THEIR LUCKY DAY: Lucky magazine and its brother publication, Cargo, teamed up with such fashion sponsors as CK Jeans, Sigerson Morrison and Safilo USA/Solstice sunglasses to host a hospitality suite at the Parker Meredien this week. “Complimentary shopping” was on the menu for celebrities in town for the up-fronts, the television networks’ presentations of their fall season schedule. The three-day event brought out nearly every star of “The Apprentice,” Jamie-Lynn DiScala, Rachel Bilson of “The O.C.” and even Christine Lahti, as well as Cargo-friendly celebs such as Adam Brody, also of “The O.C.;” Wilmer Valderrama of “That ’70s Show,” and Jason Bateman. WireImage photographers captured swag-friendly attendees getting manicures or trying on Lacoste polo shirts. But for Kristi McCormick, model booker for Lucky (which, like WWD and Cargo, is owned by Advance Publications Inc.), the hospitality suite exemplified where the magazine is going: toward celebrity-driven covers. “If we’re going to have models on the cover, they’re going to be people with a television show or a movie,” McCormick said. For example, the June issue of Lucky features former “Married with Children” star Christina Applegate. “The cross-the-board talent seems to go with our readers.” McCormick added the hospitality suite will likely become a regular promotion and may even appear at celebrity-driven events such as film festivals or on the West Coast. As for what free merchandise was the biggest hit, “I walked several celebrities through, and I asked, ‘Do you want clothes or beauty products?’” McCormick said. “They said. ‘We like it all.’” — Marshall Heyman
STYLIN’: The skinny spring issue of Time Style & Design may have given the impression that Time Inc. was rethinking the title. Not at all. The quarterly magazine is ramping up for fall with two key hires. Art director Henry Connell was most recently at Glamour; he also spent three months as interim art director at Real Simple. Associate Publisher Celeste Harwell has held a number of sales and marketing jobs at The New York Times and elsewhere. Kate Betts, Time Style & Design’s editor, said the fall issue will differ from those that came before, with a more even balance of fashion and design coverage. “It’s going to be a lot more rounded and lifestyle-oriented,” she said. She confirmed there have been discussions about publishing Style & Design six times in 2005, but added, “We’re not committed to that yet.”
One thing Betts is committed to is public speaking. She gave a talk on fashion to a group of 200 or so women at the Hampshire Country Club in Mamaroneck, N.Y., Thursday. “They called me several months ago out of the blue and said they wanted to have a speaker talk about fashion,” she said. “It’s strangely and secretly something that I love to do.” Betts, who also has spoken to groups in Boston and Princeton, N.J., said she will donate the honorariums she receives to charity. — Jeff Bercovici
CASTING STONES: With so much fashion news coming out of the hip-hop world, it’s no wonder Rolling Stone wants a piece of the action.
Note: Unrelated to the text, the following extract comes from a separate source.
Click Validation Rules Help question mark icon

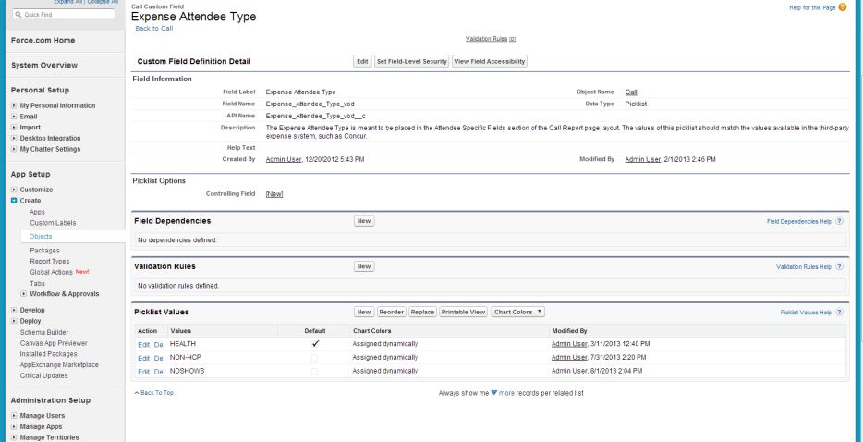(839, 266)
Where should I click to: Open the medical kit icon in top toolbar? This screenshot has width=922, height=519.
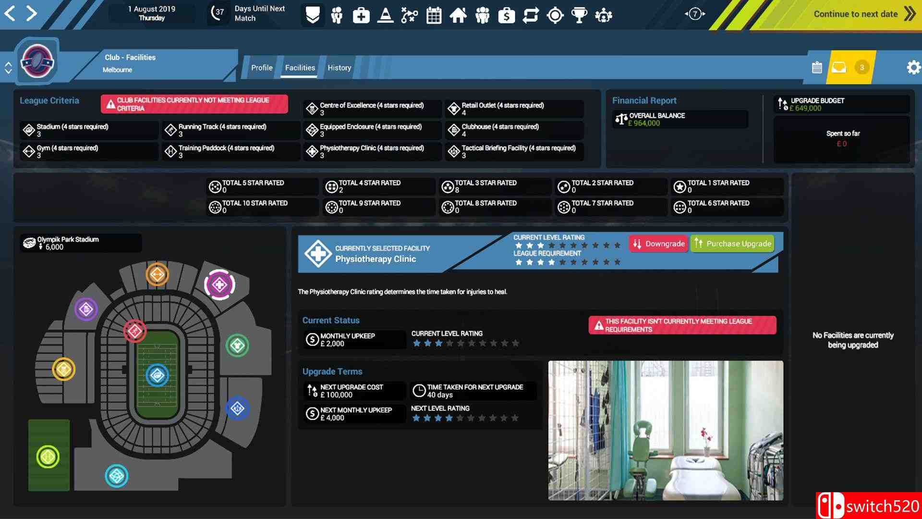click(361, 15)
On Thursday, the magazine got the go-ahead to do a musically inspired fashion issue in September, employing the talents of Andre 3000 of Outkast as its guest fashion editor and David Lipman, chairman and creative director of New York advertising agency Lipman, as the guest creative director. It will be photographed by Mario Sorrenti.
Rolling Stone does fashion issues twice a year, according to Steve DeLuca, publisher, but this is the first time the magazine has tapped into the outside world for talent.
Both men’s and women’s fashion will be highlighted in the 20-page well, ranging from “street to tailored clothing for men, and street to couture for women,” said Lipman, adding that Andre will be photographed in the pages, along with a yet-to-be announced supermodel.
“We’re looking to capture the sort of excitement that happens between fashion and music,” DeLuca said. — Lisa Lockwood
T+L TAPS CRAWFORD: Nancy Novogrod, editor in chief of Travel + Leisure, has found a replacement for former creative director Luke Hayman, who moved over to New York magazine last month as design director. And she didn’t have to search far — Hayman will be succeeded by Emily Crawford, T+L’s art director since 2002, who will take on the title of design director. Crawford handled both T+L and T+L Family, and before that worked as a designer at The New York Times Magazine. — L.L.